#### Input data ####
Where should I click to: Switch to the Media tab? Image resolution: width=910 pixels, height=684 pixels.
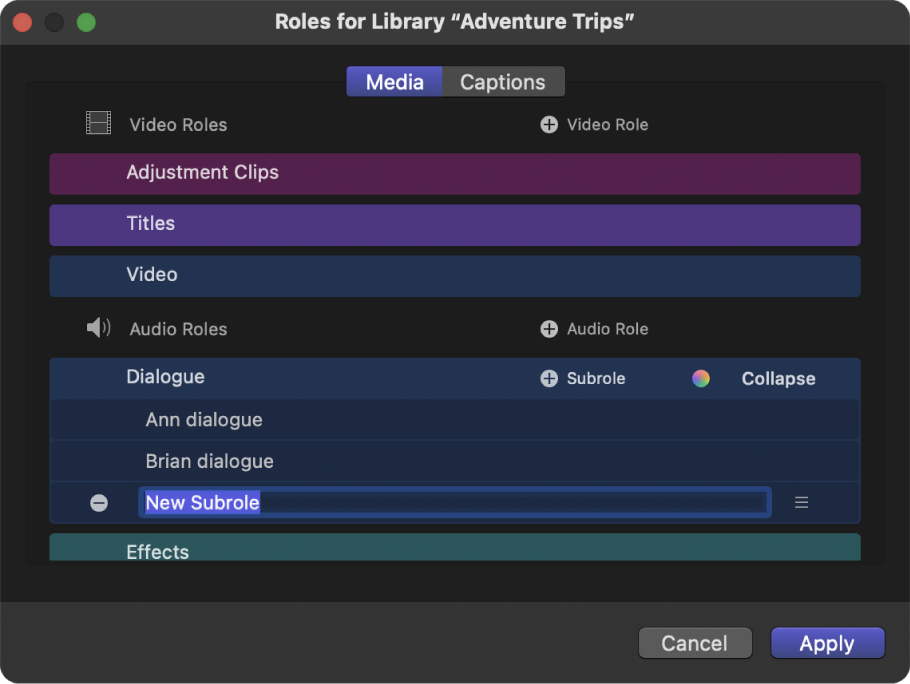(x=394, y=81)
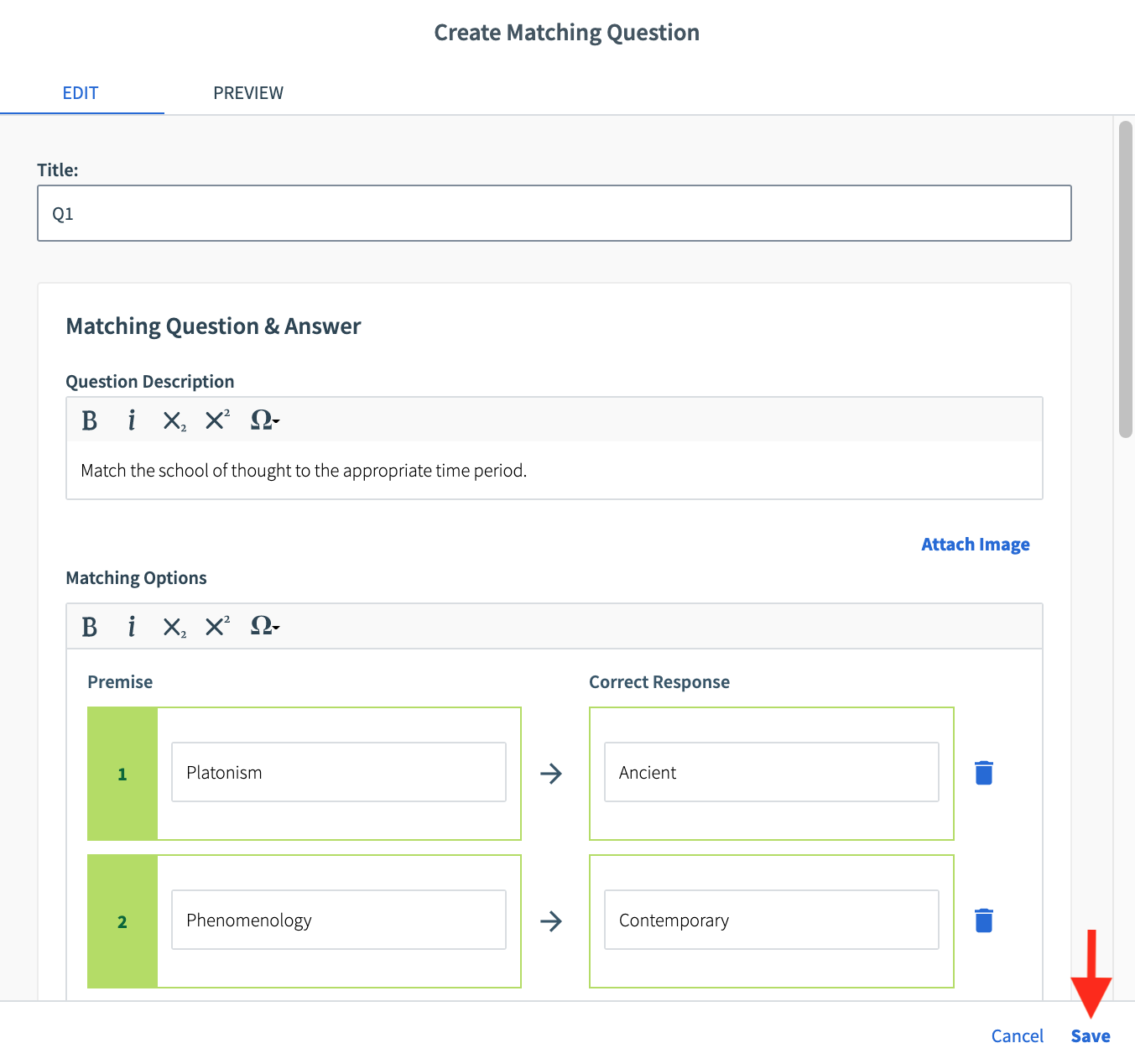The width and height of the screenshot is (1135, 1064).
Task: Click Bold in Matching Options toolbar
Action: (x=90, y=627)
####
Quote the material word for word, dropping any images it holds.

Where should I click to: Switch to the Media tab? Image resolution: width=910 pixels, height=684 pixels.
(x=394, y=81)
The width and height of the screenshot is (1135, 1064).
Task: Click Bold in Matching Options toolbar
Action: (x=90, y=627)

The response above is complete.